Work instructions:
The lines to extract run from the first line of the entries through the line that contains "Click the italic"; reproduce exactly those lines and no others.

Start of Block

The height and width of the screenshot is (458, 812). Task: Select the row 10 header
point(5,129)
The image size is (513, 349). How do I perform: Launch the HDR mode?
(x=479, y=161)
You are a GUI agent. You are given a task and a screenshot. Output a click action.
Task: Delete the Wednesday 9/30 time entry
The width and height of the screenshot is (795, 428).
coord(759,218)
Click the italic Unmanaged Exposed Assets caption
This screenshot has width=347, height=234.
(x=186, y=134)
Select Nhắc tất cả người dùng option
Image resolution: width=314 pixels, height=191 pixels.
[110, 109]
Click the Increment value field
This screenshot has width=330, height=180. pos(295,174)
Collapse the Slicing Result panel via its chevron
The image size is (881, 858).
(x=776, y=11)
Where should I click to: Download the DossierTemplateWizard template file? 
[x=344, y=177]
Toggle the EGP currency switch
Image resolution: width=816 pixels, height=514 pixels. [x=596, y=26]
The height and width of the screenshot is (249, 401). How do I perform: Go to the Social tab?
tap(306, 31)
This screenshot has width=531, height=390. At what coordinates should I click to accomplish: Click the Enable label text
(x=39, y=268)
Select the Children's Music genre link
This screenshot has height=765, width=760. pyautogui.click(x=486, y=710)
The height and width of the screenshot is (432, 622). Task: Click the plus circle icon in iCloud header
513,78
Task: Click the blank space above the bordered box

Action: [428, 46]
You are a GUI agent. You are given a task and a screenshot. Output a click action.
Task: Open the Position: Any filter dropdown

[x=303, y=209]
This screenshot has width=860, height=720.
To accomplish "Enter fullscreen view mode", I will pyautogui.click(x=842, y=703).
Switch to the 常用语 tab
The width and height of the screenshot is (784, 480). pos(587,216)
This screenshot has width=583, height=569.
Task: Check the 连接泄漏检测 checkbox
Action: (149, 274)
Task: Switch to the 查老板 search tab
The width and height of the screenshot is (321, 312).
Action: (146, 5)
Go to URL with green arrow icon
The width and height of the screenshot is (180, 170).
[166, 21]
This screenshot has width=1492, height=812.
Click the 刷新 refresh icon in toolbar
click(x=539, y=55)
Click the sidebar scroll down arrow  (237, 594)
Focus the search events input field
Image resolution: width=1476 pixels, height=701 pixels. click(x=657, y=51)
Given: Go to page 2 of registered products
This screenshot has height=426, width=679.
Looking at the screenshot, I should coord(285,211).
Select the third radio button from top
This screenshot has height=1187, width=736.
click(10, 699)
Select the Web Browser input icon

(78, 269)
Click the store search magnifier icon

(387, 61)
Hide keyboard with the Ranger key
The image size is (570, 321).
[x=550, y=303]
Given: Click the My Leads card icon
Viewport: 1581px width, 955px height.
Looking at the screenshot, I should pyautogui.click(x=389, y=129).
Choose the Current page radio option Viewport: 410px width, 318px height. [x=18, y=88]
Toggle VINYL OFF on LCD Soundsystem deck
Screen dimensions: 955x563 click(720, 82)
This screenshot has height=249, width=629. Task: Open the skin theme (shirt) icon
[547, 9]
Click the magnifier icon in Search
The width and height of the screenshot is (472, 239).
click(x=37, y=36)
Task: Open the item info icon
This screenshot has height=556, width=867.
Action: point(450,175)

End of Block

Your response:
The height and width of the screenshot is (458, 812). Task: Select the row 10 header
point(5,129)
The image size is (513, 349). How do I perform: Launch the HDR mode?
(x=479, y=161)
You are a GUI agent. You are given a task and a screenshot. Output a click action.
Task: Delete the Wednesday 9/30 time entry
The width and height of the screenshot is (795, 428).
coord(759,218)
Click the italic Unmanaged Exposed Assets caption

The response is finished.